Since then, a certain “silence” has surrounded the emigration of families given the controversies and difficulties faced by those who crossed the Atlantic in April 1923 in search of a better life, according to Father Michael MacDonald, the parish priest of Ardkenneth in Iochdar, South Uist.
Fr MacDonald has long researched the circumstances surrounding the emigration masterminded by Father Andrew MacDonnell, a Highlander and former monk at Fort Augustus Abbey who went on to serve as priest for a Canadian regiment during World War One and then as a paid “agent” for the Canadian Government to find people to settle the land.
Unbeknown to his civil service bosses, Fr MacDonnell’s planned to create a new Catholic settlement, called Clandonald, in Alberta, with his vision gaining support among the Bishops of Scotland at the time.
“Andrew MacDonnell was quite a character and quite a controversial character,” Fr MacDonald said. “He got this notion, and it sounds to us today to be completely mad, to set up a Catholic community on the prairies of Canada.

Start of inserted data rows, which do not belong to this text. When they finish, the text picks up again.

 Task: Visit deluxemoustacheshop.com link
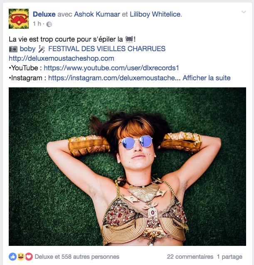point(62,59)
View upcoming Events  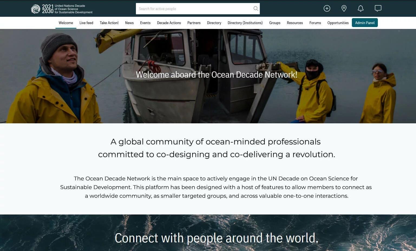pos(145,23)
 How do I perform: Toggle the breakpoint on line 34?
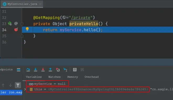[16, 29]
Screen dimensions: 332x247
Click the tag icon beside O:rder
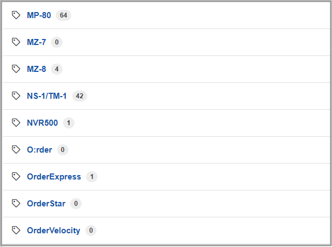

“So he convinced the Archbishops of Glasgow, Edinburgh, St Andrews and Argyll and the Isles, basically anyone who mattered in the Catholic Church in Scotland – and then the Archbishop of Edmonton, Canada – that this would be the thing to do and the letters of support are all there.
“Fr MacDonnell never said – other than to Bishops and people like that – that he was involved in such a selection process. And he certainly never said it to the Canadian Government. He would never have got away with it, not a chance.
“From reading his letters, he talks about the necessity of preserving people of Catholic faith and of the Gaelic language from the world. The Marloch is the one about which people have been silent for 100 years. Nothing was said. I think party because of shame that it didn’t work out for so many.”
Fr MacDonnell, as managing director of the Scottish Emigration Aid Society, borrowed money to buy land from the Canadian Pacific Railway for the new community, with tenants taking loans from the Canadian government for the travel.
At the time, post-war recession impacted the fishing markets – with reports that herring couldn’t even be given away to the poor of Glasgow – and crofting townships were in the process being broken up. The parish priest of Daliburgh said he didn’t know how people managed to live. As far as he was concerned, it was a case of “emigrate or starve”.
Meanwhile, the passage to Canada came with multiple promises of a route to prosperity.
Fr MacDonald said: “The national economy is changing from a war economy to a peace economy and that can’t be done instantly. The effects that had on the islands, which were on a low ebb anyway, were particularly difficult.”
He said passage on the Marloch came amid a broader “emigration fever” and a “sense of payback” to the colonies for the support they had given to Great Britain during the war.
But for those who stepped on the boat at Lochboisdale, poor communication beset the voyage even before it started.
Fr MacDonald said: “The people thought they were going to be gifted land for nothing and everything would be prepared for them. There were places that were prepared for them, but the complaints were very, very strong. The wood from which the first habitations was made was still green, it wasn’t seasoned. The houses weren’t insulated, the ground was supposed to be ploughed enough to give them a start. That wasn’t done. Implements were to be provided, they weren’t there. There was quite a long list.
“I wouldn’t be entirely hard on MacDonnell as there were things that happened outwith his control. When they arrived in New Brunswick, there was an outbreak of measles and 100 children became unwell. He had to hire nursing staff and doctors to deal with them.”
Only 48 islanders settled at the new settlement of Clandonald, with the remainder “legging it” to America and other parts of Canada and only around 15 per cent of residents paying back their travel loans.
Those who stayed formed a “settlers’ union” to tackle lack of support for the new arrivals with the support of Father John MacMillan, the first priest of Clandonald, who petitioned the Canadian government for their rights.
The problems at Clandonald led Bishop Martin, the Bishop of Argyll and the Isles to issue a pastoral letter in 1927 stating the Church would no longer support emigration schemes. Priests were banned from getting involved.
Fr MacDonald said: “I think it was a painful experience for many and it took to the post-war period of World War Two for those in Clandonald to break through. For those who moved elsewhere, they are not likely to surface. What strikes me is there are now those beginning to come forward who are happy to be associated with it and the connection to the islands.
He added: “There has been depopulation of the islands since the beginning of the 19th century. There has been a continuous trend and it is not really any better today.
“Emigration has always been put forward as the solution. The emigration hasn’t solved anything.”
A new monument to commemorate the SS Marloch passengers now stands at Lochboisdale, with an exhibition at Kildonan Museum in South Uist.